QUOTE (rexhite)
Does that mean that on the development machines, the OSX GUI is not running natively, and presumably has compromised performance?
ATSServer is a lightweight part of the OS X GUI and although it's run emulated I don't think it to be compromising the performance at all. Remember that it has been reported that some programs like Firefox run faster emulated on the Developer Kits than native on a Powermac G5 (I'm talking about the ppc version of Firefox, not about the universal binary that came out later).
QUOTE (rexhite)
If so, that implies (to me) that the OSX GUI will eventually be native to the x86. But, if that's the case, how might this current limitation impact developers currently using the Mac Dev kit as it runs now?
It should not have any impact in the development as applications are not aware of ATSServer being run emulated or native.
QUOTE (cl63pbx)
And of course there would be performance penalty in the GUI so the performance of the current Tiger intel is still a bit far from the real Mactels we will see next year(if the first releases are projected next year).

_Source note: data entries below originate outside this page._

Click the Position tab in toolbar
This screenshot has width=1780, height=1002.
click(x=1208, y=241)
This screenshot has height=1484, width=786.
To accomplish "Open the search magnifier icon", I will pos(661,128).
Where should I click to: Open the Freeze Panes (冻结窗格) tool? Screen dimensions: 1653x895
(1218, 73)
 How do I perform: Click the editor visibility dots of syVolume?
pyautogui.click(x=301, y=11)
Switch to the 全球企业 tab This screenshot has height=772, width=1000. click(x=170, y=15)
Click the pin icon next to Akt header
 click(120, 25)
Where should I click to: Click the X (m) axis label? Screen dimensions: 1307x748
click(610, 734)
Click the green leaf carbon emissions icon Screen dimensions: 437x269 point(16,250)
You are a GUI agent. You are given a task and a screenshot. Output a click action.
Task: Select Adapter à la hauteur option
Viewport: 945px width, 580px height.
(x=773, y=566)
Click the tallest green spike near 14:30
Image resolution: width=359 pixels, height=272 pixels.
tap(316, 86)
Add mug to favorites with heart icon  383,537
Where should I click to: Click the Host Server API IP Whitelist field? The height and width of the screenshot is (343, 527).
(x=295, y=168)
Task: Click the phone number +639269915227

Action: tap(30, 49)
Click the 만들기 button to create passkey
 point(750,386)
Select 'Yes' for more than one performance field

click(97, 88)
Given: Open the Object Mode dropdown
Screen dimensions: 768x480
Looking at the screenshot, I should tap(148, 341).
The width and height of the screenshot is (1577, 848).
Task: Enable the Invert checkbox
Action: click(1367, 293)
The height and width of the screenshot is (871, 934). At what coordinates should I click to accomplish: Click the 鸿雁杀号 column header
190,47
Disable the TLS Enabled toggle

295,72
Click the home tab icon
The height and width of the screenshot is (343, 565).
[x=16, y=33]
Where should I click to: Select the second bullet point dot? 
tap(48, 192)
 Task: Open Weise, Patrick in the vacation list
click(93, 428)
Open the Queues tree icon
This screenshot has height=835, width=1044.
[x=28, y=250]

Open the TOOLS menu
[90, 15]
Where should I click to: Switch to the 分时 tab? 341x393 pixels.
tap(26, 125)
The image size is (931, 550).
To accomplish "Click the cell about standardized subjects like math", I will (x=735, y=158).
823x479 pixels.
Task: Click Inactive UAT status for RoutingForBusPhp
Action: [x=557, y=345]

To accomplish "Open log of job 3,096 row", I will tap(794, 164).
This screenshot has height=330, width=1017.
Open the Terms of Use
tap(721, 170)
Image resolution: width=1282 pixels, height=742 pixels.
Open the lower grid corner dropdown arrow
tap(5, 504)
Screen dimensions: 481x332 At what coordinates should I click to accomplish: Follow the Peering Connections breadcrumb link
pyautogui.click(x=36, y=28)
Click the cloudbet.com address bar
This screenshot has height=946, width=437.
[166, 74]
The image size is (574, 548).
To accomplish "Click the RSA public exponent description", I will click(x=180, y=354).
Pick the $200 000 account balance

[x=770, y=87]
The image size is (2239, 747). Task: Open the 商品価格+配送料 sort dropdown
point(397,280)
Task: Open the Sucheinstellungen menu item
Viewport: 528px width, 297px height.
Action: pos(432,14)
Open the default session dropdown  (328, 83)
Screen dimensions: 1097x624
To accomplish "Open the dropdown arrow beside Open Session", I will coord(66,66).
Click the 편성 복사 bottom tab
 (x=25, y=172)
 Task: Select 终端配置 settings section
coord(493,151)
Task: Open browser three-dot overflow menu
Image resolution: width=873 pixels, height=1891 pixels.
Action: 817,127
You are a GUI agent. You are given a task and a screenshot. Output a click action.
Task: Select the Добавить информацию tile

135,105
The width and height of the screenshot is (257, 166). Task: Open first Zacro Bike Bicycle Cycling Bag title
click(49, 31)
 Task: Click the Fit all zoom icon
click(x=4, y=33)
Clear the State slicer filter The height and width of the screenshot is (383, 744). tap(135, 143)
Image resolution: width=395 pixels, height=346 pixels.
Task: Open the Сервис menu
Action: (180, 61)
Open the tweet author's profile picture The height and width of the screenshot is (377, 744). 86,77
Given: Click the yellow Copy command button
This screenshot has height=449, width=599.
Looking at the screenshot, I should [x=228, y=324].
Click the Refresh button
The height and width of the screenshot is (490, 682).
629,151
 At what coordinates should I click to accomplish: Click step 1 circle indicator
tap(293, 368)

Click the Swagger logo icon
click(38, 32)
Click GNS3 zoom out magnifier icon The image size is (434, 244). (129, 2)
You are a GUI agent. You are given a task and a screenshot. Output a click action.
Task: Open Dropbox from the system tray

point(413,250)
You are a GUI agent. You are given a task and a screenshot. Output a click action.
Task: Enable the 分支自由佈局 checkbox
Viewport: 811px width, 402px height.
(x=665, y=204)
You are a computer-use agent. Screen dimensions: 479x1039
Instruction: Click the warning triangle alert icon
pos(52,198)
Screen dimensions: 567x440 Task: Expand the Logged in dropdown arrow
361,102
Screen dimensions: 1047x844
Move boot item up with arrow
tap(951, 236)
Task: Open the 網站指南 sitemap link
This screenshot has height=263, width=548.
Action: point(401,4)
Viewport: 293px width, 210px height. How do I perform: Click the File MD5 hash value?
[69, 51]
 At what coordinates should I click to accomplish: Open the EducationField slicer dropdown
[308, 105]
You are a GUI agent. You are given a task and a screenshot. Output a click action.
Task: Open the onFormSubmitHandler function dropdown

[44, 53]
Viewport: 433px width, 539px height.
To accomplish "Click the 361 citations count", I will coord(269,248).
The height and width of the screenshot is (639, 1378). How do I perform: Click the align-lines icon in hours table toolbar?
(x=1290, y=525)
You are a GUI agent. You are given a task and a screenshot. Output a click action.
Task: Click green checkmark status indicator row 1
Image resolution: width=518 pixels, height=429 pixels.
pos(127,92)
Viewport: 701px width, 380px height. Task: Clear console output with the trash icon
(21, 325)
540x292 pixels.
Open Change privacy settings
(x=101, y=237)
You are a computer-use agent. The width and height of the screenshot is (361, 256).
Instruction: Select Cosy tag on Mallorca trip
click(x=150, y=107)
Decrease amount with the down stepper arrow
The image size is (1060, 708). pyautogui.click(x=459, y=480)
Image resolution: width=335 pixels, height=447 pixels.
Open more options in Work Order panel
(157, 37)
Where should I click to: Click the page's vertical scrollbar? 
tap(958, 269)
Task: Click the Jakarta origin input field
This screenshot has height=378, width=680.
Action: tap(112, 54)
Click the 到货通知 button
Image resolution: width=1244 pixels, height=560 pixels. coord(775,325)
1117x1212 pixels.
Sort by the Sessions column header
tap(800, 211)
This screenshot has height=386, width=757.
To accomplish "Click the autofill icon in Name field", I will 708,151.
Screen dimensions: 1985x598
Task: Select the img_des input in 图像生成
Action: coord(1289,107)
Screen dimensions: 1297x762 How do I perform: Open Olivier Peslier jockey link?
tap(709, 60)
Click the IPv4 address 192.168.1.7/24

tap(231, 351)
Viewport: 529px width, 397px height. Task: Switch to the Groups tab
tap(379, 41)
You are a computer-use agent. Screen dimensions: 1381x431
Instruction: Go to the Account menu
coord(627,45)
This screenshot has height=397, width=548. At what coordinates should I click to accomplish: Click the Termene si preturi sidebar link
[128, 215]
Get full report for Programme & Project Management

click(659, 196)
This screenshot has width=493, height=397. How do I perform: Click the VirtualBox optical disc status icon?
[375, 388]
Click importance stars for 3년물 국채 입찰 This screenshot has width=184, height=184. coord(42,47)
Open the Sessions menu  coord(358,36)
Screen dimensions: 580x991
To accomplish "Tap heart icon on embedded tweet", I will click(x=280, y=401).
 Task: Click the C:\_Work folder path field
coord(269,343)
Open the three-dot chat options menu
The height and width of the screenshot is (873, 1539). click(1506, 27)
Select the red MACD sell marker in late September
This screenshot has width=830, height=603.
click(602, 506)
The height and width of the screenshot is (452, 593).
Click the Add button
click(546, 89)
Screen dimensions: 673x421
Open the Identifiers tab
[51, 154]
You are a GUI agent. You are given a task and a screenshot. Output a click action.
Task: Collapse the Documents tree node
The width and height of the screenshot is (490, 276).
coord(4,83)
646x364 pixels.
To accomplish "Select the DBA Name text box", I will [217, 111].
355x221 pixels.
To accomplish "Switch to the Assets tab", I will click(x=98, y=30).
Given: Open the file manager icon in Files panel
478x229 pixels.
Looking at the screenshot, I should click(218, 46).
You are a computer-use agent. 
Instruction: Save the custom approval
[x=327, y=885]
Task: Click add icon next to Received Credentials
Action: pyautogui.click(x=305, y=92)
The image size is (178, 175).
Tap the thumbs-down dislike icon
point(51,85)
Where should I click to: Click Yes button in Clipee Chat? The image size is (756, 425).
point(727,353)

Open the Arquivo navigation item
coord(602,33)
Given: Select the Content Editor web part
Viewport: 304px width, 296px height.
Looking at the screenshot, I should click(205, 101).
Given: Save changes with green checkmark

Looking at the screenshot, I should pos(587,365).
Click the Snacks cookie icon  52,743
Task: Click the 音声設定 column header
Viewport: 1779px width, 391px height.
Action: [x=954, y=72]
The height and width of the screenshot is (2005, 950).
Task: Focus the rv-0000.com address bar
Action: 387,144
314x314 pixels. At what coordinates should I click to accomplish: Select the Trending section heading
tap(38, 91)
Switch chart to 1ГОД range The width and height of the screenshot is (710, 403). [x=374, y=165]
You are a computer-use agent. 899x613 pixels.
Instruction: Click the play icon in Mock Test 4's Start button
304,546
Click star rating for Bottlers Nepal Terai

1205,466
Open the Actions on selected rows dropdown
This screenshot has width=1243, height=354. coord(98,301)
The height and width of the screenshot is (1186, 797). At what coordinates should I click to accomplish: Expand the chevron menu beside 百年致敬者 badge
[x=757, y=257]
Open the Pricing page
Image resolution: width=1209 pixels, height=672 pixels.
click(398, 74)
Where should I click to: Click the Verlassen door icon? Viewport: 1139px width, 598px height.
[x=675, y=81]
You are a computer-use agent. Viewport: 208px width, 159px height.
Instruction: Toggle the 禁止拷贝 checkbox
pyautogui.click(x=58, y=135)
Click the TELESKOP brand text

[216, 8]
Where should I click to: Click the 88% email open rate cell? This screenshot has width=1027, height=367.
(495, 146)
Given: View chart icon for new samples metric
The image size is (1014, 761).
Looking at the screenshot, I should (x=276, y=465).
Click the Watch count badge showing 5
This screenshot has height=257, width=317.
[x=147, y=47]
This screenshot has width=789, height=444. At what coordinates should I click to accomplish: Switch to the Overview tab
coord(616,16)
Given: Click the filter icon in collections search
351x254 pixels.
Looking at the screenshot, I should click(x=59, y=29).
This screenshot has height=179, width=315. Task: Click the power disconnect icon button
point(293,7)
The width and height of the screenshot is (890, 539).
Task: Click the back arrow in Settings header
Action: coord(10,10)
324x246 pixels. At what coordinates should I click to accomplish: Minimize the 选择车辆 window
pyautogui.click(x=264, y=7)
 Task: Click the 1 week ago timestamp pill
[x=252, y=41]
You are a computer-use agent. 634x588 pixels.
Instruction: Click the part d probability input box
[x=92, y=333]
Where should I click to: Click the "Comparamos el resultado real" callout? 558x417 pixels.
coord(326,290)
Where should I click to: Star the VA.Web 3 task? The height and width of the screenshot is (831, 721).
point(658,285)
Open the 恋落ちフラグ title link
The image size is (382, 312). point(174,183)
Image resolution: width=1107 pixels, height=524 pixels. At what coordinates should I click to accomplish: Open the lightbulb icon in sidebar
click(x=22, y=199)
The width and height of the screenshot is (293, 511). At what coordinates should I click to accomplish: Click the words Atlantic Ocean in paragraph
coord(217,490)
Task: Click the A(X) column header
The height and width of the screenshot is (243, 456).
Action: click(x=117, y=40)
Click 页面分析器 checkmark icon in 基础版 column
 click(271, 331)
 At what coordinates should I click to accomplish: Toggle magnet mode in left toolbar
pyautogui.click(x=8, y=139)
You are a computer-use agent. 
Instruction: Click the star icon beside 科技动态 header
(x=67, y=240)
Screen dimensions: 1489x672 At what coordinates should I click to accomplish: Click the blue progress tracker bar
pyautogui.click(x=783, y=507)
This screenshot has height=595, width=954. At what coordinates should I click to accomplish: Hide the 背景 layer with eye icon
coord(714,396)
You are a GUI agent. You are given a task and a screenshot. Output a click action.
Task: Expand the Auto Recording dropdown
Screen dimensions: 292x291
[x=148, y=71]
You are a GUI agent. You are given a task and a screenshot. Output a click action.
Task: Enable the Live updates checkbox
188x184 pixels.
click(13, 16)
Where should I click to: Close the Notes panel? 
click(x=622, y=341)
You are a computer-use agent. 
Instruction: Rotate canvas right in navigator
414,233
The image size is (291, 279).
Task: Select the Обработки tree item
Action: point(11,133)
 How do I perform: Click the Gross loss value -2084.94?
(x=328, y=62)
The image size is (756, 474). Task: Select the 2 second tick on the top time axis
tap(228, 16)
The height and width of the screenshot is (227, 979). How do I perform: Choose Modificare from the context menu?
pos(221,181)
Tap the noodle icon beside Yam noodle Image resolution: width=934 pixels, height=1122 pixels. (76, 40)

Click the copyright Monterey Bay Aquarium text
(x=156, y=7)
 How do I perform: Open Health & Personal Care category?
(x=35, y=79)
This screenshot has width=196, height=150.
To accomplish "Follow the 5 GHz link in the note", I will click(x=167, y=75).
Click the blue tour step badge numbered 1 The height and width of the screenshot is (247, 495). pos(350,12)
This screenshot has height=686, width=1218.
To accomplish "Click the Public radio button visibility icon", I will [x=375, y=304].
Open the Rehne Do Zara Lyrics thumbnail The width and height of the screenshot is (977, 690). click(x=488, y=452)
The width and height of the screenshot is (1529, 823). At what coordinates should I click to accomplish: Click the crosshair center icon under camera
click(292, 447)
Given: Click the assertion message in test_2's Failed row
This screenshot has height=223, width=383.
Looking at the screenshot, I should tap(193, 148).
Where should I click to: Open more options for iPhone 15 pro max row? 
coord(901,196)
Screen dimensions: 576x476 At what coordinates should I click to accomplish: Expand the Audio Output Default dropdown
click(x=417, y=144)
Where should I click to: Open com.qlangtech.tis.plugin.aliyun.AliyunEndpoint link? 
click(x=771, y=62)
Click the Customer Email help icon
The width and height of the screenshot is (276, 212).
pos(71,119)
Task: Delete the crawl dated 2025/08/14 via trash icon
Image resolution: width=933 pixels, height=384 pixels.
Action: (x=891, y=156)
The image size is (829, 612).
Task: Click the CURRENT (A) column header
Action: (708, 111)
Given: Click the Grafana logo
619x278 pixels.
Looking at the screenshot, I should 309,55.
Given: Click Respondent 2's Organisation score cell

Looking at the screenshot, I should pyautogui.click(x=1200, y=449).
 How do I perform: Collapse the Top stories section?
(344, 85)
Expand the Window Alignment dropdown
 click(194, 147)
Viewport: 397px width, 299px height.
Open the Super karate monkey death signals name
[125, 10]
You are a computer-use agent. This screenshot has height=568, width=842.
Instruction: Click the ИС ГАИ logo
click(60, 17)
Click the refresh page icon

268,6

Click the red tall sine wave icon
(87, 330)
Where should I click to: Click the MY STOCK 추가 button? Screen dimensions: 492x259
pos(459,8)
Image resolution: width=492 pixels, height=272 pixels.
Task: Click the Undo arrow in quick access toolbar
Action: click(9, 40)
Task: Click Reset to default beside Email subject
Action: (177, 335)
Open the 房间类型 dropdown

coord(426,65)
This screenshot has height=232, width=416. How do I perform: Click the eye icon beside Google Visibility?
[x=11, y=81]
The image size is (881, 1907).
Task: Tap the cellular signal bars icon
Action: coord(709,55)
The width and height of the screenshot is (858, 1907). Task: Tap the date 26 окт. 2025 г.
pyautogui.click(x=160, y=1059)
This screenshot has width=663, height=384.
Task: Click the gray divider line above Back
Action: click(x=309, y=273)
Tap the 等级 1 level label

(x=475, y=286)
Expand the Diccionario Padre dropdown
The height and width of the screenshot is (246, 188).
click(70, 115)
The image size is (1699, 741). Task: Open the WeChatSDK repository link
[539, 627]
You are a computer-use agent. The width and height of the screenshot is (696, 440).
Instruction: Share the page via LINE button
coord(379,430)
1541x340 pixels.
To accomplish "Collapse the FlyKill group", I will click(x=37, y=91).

We're not talking about the entire GUI but the Type Server. WindowServer is native, Quartz is native, key GUI apps like loginwindow or the Finder are native. ATSServer is the only component of the GUI that we have found being not native.
QUOTE (bofors)
I mean, Apple should have already had ATSServer "ported" in my mind.
They aren't likely to need nothing more than clicking a checkbox in Xcode to generate an ATSServer universal binary. They're talking about much larger and complicated apps being ported to x86 by changing no more than 20 or 30 lines of code. I don't think porting ATSServer to be a problem at all.
QUOTE (bofors)
So, if the PPC code is linked to x86 ATSServer, maybe Rosseta would consider that hybrid code thus necessitating a PPC version of the ATSServer.
ATSServer is not a library but a daemon. Processes communicate with it via IPC mechanisms. Rosetta emulated processes shouldn't have problems to communicate with native ones at all.
QUOTE (rexhite)
Is Rosetta built upon an open source project? If it were, then I suppose the best pathway to running OSX x86 on generic hardware would be substituting Rosetta with a non proprietary version.
It is not. There's an open source project called SoftPear that aims to create a ppc to x86 recompiler and a compatibility layer between OS X/ppc and Linux, FreeBSD and Darwin x86, in a similar way to wine's. However it's still in its very early stages of development and it can't run many more ppc executables than gzip, ls... I don't think it to be capable of running ATSServer and doing it well enough. I couldn't even compile it in Darwin/x86.